Rheumatoid arthritis (RA) is characterized by chronic poly-arthritis, synovial hyperplasia, erosive synovitis, progressive cartilage and bone destruction accompanied by a loss of body cell mass. This loss of cell mass, known as rheumatoid cachexia, predominates in the skeletal muscle and can in part be explained by a decreased physical activity. The murine collagen induced arthritis (CIA) model has been proven to be a useful model in RA research since it shares many immunological and pathological features with human RA. The present study explored the interactions between arthritis development, locomotion and muscle mass in the CIA model.
Methods
CIA was induced in male DBA/1 mice. Locomotion was registered at different time points by a camera and evaluated by a computerized tracing system. Arthritis severity was detected by the traditionally used semi-quantitative clinical scores. The muscle mass of the hind-legs was detected at the end of the study by weighing. A methotrexate (MTX) intervention group was included to study the applicability of the locomotion and muscle mass for testing effectiveness of interventions in more detail.
Results
There is a strong correlation between clinical arthritis and locomotion. The correlations between muscle mass and locomotion or clinical arthritis were less pronounced. MTX intervention resulted in an improvement of disease severity accompanied by an increase in locomotion and muscle mass.
Conclusion
The present data demonstrate that registration of locomotion followed by a computerized evaluation of the movements is a simple non invasive quantitative method to define disease severity and evaluate effectiveness of therapeutic agents in the CIA model.
Background
Rheumatoid arthritis (RA) is a systemic inflammatory autoimmune disorder affecting approximately 1% of the general population in the western countries. The disease is characterized by a chronic poly-arthritis, synovial hyperplasia and erosive synovitis, progressive cartilage and bone destruction and an accelerated loss of muscle mass, also known as rheumatoid cachexia [1]. The average loss of body cell mass (BCM) among patients with RA is between 13 and 15% [2]. The BMC consists primarily of muscle mass, visceral mass and immune cell mass. A decrease in muscle mass can in part be explained by a decreased physical activity [3]. This decrease in physical activity in RA patients is closely related to pain, characterized by hyperalgesia and spontaneous pain, mostly caused and exacerbated by inflammatory mediators (cytokines, prostaglandins) [4]. Other factors contributing to muscle protein wasting are increased levels of systemic and local markers of inflammation (e.g. TNF-α, IL-1β and IL-6) as well as increased levels of oxidative stress [5].

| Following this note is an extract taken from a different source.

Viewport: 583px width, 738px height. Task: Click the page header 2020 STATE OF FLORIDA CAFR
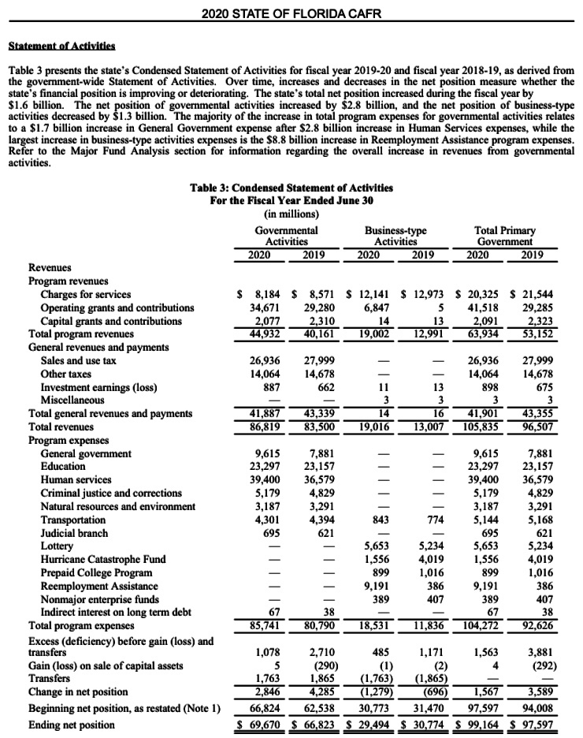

The collagen-induced arthritis model (CIA) in mice is an extensively studied RA model. It has been used to provide insight into the underlying disease process of RA and is frequently used to study the potential of new experimental therapies [6–8]. The development and severity of arthritis in the CIA model is mostly detected by a semi-quantitative clinical scoring system based on the severity of arthritis in the peripheral joints [9]. Despite of being the most widely used rodent model for RA, its use for studying arthritic pain has been reported just recently [10]. Moreover, only in small number of studies locomotion was one of the readouts in the CIA models [11, 12].
The present study evaluated locomotion (changes which are at least partially pain induced), muscle mass (changes might be inflammation and locomotion induced) and clinical arthritis scores in the CIA model. The study aims to determine the applicability of locomotion and muscle mass changes as readout parameters in the CIA mouse model and its relevance for intervention studies.
Methods
All experimental procedures using laboratory animals were approved by an independent animal experiments committee (DEC Consult, Bilthoven, The Netherlands).
Induction of CIA
Male DBA/1 mice (Taconic, Lille Skensved, Denmark), aged 9 weeks at the start of the experiment were acclimatized in the animal housing facility starting two-weeks prior to the start of the experiment. All animals were housed in filter top cages and had free access to a water and food. The food was applied as a daily fresh prepared dough, this to simplify the food intake in the diseased state. The mice were immunized by a subcutaneous injection of 100 μg native bovine collagen type II (Chondrex, Zurich, Switzerland) emulsified in complete Freund Adjuvant (CFA, Chondrex), at the base of the tail. An intra-peritoneal booster of 100 μg of collagen type II in phosphate buffered saline (PBS) was given 21 days later. Mice with a clear onset of arthritis at day 21 were excluded from the experiment. After the booster 100% of the animals developed arthritis within 9 days. To evaluate the effect of pharmaceutical treatment on arthritis development and locomotion one group of animals was treated with Methotrexate, a frequently used disease-modifying anti-rheumatic drug (DMARD). Methotrexate (MTX, Emthexate PF, Pharmachemie B.V., Haarlem, The Neterlands) was injected three times a week (1 mg/kg, intra-peritoneal) starting at the day of the collagen booster (day 21). Control mice were injected with PBS.
Assessment of CIA
After the booster the mice were examined three times a week for visual appearance of arthritis. Clinical severity of arthritis of the peripheral joints was graded on the level of "macroscopic" inflammation on a scale of 0 to 4 [9]. 0, no symptoms, 1 significant -, 2 moderate -, 3 marked – and 4 indicates maximal redness and swelling of the paw. The scores of all paws were summarized to obtain the "arthritis score", with a maximum of 16 for each mouse. Mice with arthritis score of 12 or higher were for ethical reasons excluded from the study. The mean arthritis score for each group was calculated (mean ± SEM). Assessment of the arthritis score was performed by two independent observers.
Assessment of locomotion
Twice, before the arthritis induction and at 9 days after the collagen booster, mice were placed individually in an acrylic movement box of 60 × 40 cm. Spontaneous, exploratory locomotion of the animals was detected by a camera which was positioned above the "movement" boxes. The movements were registered for 5 minutes, starting 2 minutes after the mice have been placed into the boxes. The movements were evaluated by a computerized tracing system and image analyzer (EnthoVision 3.1, Noldus, Wageningen, The Netherlands). The moved distance (in cm) for each group was calculated and averaged (mean ± SEM). Changes in moving distance were calculated for each mouse as % of initial movement.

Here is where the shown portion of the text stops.